16 生理科学実験技術トレーニングコース

16.1 概要

第21回生理科学実験技術トレーニングコースは、8月2日(月)より8月6日(金)まで生理学研究所の明大寺、山手の両キャンパスで行われた(担当:定藤規弘教授)。例年通り下記のようなコースを設定し、受講者を公募したところ256名の応募があった。
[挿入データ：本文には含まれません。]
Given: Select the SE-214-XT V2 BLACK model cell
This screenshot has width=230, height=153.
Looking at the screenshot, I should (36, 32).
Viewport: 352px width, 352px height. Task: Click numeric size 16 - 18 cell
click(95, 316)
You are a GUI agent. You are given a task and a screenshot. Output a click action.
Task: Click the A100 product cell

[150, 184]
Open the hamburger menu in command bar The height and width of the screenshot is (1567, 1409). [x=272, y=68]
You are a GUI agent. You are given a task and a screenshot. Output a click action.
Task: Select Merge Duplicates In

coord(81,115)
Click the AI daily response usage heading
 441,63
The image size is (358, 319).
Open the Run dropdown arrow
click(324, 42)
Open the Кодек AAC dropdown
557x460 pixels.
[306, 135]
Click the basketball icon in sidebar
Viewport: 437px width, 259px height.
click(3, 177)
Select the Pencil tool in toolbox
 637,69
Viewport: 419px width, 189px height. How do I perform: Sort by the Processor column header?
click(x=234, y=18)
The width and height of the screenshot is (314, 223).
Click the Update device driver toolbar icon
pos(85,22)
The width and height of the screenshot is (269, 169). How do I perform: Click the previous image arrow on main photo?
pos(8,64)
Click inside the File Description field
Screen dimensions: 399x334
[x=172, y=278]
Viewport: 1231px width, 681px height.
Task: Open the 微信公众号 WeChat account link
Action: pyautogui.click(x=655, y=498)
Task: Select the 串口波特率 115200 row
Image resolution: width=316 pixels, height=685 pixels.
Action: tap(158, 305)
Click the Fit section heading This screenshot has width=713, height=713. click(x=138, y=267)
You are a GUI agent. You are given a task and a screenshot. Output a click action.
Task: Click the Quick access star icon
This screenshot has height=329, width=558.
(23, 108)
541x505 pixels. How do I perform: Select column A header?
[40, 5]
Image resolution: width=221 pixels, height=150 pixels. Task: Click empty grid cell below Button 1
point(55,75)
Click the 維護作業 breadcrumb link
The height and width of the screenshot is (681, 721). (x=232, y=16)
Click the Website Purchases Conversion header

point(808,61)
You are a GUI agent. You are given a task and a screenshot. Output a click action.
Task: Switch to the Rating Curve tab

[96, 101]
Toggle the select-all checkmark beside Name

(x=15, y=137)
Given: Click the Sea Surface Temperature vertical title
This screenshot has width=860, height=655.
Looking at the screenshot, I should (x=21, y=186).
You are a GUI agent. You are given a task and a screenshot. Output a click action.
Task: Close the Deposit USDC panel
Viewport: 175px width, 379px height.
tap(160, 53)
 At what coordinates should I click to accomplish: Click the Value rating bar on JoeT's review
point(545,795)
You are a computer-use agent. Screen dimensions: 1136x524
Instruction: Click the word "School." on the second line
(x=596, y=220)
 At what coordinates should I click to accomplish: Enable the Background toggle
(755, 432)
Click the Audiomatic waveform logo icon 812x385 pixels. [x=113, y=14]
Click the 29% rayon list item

本来であれば全員の方に受講していただきたいところであるが、受け入れキャパシティの問題があり、この中から146名の方々が採択され実際に受講された。

プログラム
第21回生理科学実験技術トレーニングコース
“生体機能の解明に向けて”
—分子・細胞レベルからシステムまで—
日時 2010年8月2日(月)~2010年8月6日(金)

講演:8月2日(月) 13:05~
「研究テーマをどのように選んだか?グリア細胞をなぜ研究しているのか?」
池中一裕(生理学研究所・分子神経生理研究部門 教授)

講義:8月2日(月) 18:00~
「動物実験教育訓練:—生理科学研究と動物実験—」
佐藤 浩(生理学研究所・動物実験コーディネーター室 特任教授)

交流会:8月4日(水) 18:00~

トレーニングコース:8月2日(月)~6日(金)

  1. in vitro 発現系を用いたイオンチャネル・受容体の機能解析
  2. 海馬神経初代培養とその解析法
  3. 免疫電子顕微鏡法
  4. ジーンターゲティングマウス作製の基礎から応用へ
  5. パッチクランプ法
  6. -1. スライスパッチクランプ法
    -2. In vivoパッチクランプ法
  7. ゼブラフィッシュを用いた神経回路機能の解析
  8. 摂食・飲水行動発現機構入門
  9. 麻酔動物での電気生理実験
  10. 慢性動物実験法入門
  11. 視知覚の脳内メカニズムの実験的解析
  12. 脳磁図によるヒト脳機能研究の基礎
  13. ヒト脳機能マッピングにおけるデータ解析入門
  14. -1. 生理学実験のための電気回路・機械工作・プログラミング(1) (生体アンプとバスチェンバーの作製)
    -2. 生理学実験のための電気回路・機械工作・プログラミング(2) (C言語によるPICプログラミング)
  15. はじめての電子線トモグラフィー

16.2 アンケート結果

トレーニングコース終了時には、例年参加者からアンケートをいただいている。最近7年間のアンケートの主な質問項目に対する回答結果の集計ならびに具体的なコメントを資料に掲載した(第VI部 アンケート)。ほとんどの項目について、毎年似かよった結果が出ており非常に安定した高評価を得ていることが分かる。トレーニングコース全体への感想としては好意的なものがほとんどであるが、各参加者のバックグラウンドや研究レベルによって、一層多様な対応が必要な点も見受けられる。またアンケートではコース中の食事のサポートが乏しいことが問題点として多くの方々から指摘されている。特に山手地区における福利厚生施設の充実が今後の課題であると考えられる。水曜日に行われた交流会においては、ジャズ演奏を加えるなどの工夫が好評であった。交流会の時間を長めにとることが望ましいようである。

16.3 今後の課題

開始から21年目となり、生理科学実験技術トレーニングコースは若手研究者や学生の間によく知れ渡っており、完全に定着しているということが言える。本コースをきっかけとして生理研との共同研究が始まったり、総研大に入学したりすることも少なくない。2008年度より、多次元共同脳科学推進センターが発足し、生理学研究所は神経科学の若手研究者を育成する拠点としての使命を一層はっきりと帯びるようになっている。生理科学実験技術トレーニングコースは、このよう生理研の使命を果たしていく上でも中心的な行事として一層発展していくものと考えられる。今後は、より多くの多様な若い研究者や学生の方々にどのように対応していくのか、一週間という限られた時間では習得しきれない研究方法や技術についてどのような継続的なサポートを提供していけるか、といったことが課題であると考えられる。受講者の背景は様々でそのニーズも多様であり、実験技術の初級編を中心にしたコースでは、中級、応用編の希望も出ていた。さらには、国内のみならず海外の学生・若手研究者も対象にすることの是非など、今後の検討課題は多い。